The California Growers Association held a free community workshop Saturday, Oct. 24, to explain the complex web of permits, licenses and regulations in the state’s new Medical Marijuana Regulation and Safety Act, signed into law by Gov. Jerry Brown earlier this month.
Although California legalized medical marijuana in 1996, when voters passed the Compassionate Use Act (Proposition 215), the Legislature had never written comprehensive laws to regulate medical cannabis legalization.
More than 100 packed Harwood Hall in Laytonville for “Navigating Cannabis Compliance,” led by Hezekiah Allen, CGA’s executive director. He talked about each of the 17-plus license types the new law creates, particularly cultivation categories that relate to the county’s many small medical cannabis farmers.
The law delineates 10 different cultivator licenses, based on size of farm and whether they are indoor, outdoor or mixed light (Types 1 to 3). Type 4 is the nursery license.
There are two types of manufacturing licenses; one that does not include volatile solvents (Type 6) and one that will be offered on a very limited basis does (Type 7).
A testing license, (Type 8) is a stand alone for labs. Testers cannot cultivate or manufacture.
One of two dispensary licenses (10A) permits no more than three retail sites. Distribution licenses (Type 11) allow distributors to test cannabis, manage sales and pay taxes.
Type 12 is a transporter license.
Allen urged the group to get familiar with the county’s zoning codes, which will provide guidance on what commercial activity is appropriate on their property.

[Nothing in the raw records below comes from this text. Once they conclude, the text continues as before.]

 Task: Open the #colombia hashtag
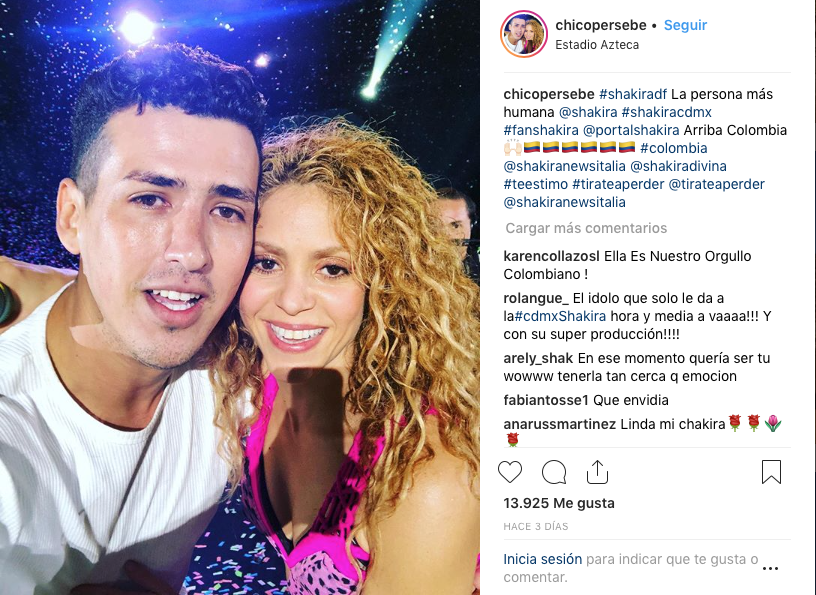pyautogui.click(x=673, y=148)
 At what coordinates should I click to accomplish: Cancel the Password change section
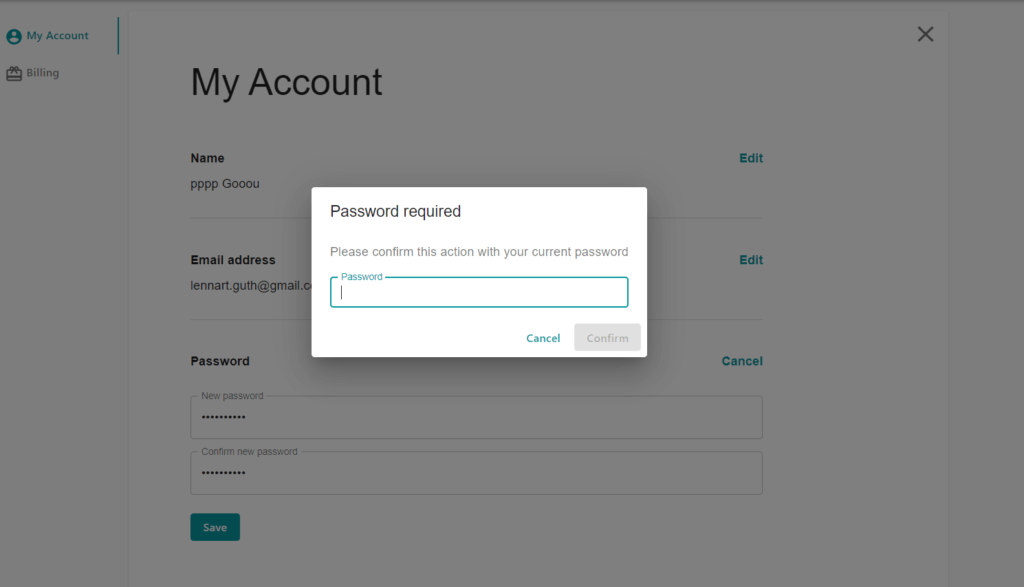(x=742, y=361)
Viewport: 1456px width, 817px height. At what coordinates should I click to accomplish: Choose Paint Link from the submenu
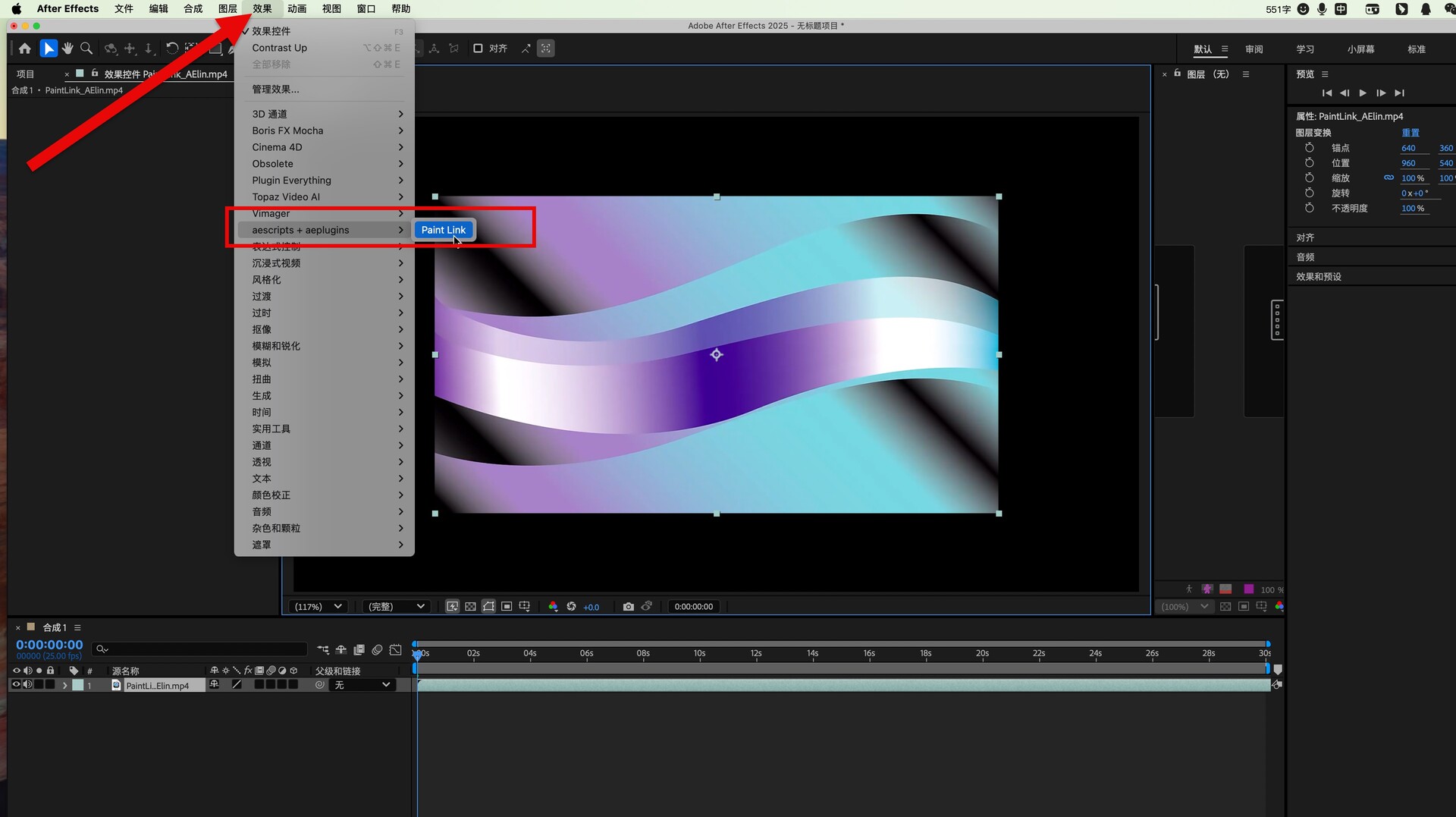tap(444, 230)
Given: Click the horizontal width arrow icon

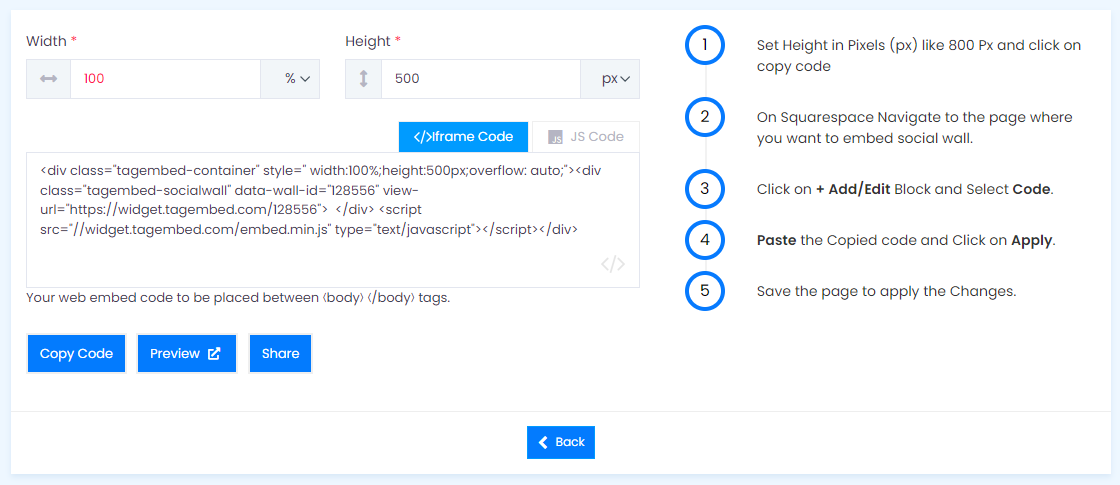Looking at the screenshot, I should (49, 79).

The licenses are designed to prohibit a “verticle” supply chain in which a cultivator, tester, distributor or manufacturer can dominate all aspects of the industry. Allen said the CGA worked hard to protect small farmers, but he said that fairly soon a Type 5 cultivator’s license for large farms will be created, and that will have a profound effect on the small cannabis farmers if they haven’t banded together in cooperatives and branded their products.
Allen urged members to come up with a strategy for working with local government as partners in creating ordinances and permits quickly. “We need permits to apply for licenses,” Allen said. If county or city governments do not have their ordnances and regulations in place by March 1, 2016, the law says the state will be the default cannabis regulator in that county.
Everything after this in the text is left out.